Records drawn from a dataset
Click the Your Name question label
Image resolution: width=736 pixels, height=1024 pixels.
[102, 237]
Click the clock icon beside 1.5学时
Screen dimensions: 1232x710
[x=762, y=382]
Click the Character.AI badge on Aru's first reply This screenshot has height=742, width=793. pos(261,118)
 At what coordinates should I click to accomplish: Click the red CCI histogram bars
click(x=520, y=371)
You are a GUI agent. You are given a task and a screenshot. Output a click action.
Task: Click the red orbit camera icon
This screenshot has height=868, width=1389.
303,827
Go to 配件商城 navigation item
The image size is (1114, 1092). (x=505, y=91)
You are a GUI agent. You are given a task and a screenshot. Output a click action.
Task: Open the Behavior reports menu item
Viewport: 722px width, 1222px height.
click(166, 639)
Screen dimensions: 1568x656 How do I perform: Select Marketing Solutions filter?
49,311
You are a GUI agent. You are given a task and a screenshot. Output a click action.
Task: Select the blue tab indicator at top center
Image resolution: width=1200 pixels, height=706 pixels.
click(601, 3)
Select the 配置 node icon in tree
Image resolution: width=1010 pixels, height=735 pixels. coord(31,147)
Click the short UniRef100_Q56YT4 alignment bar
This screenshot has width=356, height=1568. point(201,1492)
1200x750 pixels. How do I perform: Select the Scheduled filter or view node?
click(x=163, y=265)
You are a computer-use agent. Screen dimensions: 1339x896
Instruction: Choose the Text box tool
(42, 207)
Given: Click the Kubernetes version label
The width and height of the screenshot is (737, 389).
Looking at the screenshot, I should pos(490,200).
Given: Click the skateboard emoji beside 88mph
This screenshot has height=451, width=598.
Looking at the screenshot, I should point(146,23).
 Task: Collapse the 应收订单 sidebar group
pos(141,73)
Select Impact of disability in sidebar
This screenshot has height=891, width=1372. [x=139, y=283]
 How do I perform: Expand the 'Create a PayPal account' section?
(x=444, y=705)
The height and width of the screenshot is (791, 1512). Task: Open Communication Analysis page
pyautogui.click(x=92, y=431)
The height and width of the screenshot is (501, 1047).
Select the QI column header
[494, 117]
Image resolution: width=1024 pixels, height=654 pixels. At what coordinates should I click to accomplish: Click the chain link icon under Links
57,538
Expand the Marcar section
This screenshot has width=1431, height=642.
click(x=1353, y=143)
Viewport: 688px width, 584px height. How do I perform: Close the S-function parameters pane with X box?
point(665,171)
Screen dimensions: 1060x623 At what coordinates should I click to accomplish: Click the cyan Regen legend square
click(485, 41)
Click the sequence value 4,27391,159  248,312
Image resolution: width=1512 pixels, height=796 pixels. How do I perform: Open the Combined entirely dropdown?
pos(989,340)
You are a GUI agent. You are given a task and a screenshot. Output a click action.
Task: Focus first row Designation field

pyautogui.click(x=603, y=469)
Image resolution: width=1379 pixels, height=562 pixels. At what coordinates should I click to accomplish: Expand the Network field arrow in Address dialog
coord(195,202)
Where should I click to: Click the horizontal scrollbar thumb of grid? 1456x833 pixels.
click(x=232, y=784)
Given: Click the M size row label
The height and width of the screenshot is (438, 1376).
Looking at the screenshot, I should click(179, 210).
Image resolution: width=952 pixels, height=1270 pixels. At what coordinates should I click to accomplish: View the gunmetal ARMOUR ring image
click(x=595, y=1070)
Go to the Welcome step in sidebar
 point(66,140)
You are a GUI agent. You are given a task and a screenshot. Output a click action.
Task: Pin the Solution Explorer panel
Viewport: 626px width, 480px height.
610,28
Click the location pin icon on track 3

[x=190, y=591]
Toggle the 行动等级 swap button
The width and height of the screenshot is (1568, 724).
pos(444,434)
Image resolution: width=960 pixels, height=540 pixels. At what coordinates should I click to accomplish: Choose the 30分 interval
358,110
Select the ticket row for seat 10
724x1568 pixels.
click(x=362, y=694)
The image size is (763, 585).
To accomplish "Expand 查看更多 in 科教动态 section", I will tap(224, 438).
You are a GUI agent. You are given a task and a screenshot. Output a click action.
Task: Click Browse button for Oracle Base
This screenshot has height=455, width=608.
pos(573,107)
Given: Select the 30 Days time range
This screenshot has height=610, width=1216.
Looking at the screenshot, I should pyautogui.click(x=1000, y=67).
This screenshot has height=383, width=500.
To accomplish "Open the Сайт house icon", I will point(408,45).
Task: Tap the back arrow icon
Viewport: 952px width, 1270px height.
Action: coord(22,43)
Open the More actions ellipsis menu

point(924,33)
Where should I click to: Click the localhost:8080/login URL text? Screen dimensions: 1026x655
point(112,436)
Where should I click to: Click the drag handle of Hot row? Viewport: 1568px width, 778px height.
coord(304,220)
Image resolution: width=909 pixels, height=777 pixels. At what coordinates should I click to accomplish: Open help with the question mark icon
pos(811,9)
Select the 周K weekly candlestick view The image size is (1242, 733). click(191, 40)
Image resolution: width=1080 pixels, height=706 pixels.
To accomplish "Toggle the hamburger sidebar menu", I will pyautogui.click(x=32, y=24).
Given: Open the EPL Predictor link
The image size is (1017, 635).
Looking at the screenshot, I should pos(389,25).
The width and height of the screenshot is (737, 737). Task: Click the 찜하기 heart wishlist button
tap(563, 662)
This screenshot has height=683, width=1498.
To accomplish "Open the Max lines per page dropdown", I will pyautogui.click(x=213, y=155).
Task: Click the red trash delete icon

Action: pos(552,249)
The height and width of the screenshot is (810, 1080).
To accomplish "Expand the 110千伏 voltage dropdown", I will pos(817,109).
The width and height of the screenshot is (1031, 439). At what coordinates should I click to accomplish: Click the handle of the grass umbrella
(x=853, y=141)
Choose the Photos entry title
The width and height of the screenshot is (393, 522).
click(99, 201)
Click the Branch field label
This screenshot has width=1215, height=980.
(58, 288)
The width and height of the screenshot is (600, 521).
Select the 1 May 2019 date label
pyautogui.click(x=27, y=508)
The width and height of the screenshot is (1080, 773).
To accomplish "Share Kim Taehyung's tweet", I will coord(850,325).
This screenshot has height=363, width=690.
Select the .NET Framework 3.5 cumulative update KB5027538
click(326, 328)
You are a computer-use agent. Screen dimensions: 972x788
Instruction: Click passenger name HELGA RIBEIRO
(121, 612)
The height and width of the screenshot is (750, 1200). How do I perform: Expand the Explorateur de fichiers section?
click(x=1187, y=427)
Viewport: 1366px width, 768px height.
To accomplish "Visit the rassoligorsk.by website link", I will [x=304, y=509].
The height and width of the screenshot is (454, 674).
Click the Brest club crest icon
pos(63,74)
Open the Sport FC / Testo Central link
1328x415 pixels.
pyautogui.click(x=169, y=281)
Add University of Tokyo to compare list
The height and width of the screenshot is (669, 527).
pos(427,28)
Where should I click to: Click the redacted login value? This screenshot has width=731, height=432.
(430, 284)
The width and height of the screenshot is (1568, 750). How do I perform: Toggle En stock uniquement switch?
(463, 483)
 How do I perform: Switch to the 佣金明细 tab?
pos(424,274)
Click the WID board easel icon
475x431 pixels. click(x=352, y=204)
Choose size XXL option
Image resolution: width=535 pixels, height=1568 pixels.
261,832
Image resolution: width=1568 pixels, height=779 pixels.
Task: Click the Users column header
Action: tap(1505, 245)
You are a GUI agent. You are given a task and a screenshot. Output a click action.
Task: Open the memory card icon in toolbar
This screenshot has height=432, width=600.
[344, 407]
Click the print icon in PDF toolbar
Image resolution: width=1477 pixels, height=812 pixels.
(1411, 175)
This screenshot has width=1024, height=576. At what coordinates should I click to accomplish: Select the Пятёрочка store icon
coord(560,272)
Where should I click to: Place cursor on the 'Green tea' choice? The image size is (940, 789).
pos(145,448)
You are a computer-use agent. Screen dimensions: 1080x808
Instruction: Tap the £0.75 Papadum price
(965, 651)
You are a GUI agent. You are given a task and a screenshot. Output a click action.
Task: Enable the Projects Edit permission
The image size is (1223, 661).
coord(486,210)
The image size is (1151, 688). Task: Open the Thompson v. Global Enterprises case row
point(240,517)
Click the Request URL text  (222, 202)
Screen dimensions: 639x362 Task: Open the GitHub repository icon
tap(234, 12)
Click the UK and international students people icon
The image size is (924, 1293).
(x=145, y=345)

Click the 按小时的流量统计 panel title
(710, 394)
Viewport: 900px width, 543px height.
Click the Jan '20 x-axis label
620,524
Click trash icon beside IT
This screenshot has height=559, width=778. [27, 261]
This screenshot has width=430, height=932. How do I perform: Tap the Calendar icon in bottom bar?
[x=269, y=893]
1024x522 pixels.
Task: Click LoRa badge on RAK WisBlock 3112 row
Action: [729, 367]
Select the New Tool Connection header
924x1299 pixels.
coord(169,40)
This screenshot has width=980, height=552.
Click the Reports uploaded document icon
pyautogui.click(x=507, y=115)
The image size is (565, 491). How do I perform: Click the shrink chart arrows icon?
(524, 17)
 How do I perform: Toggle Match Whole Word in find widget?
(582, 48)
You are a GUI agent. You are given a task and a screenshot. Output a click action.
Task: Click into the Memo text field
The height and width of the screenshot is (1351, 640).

* **About this exercise**
Extract every line containing the string "will" from the data above.

* **Answer to this task**
To accomplish "Expand 查看更多 in 科教动态 section", I will tap(224, 438).
To accomplish "Open the Сайт house icon", I will point(408,45).
To accomplish "Toggle the hamburger sidebar menu", I will pyautogui.click(x=32, y=24).
To accomplish "Open the Max lines per page dropdown", I will pyautogui.click(x=213, y=155).
To accomplish "Expand the 110千伏 voltage dropdown", I will pos(817,109).
To accomplish "Share Kim Taehyung's tweet", I will coord(850,325).
To accomplish "Visit the rassoligorsk.by website link", I will [x=304, y=509].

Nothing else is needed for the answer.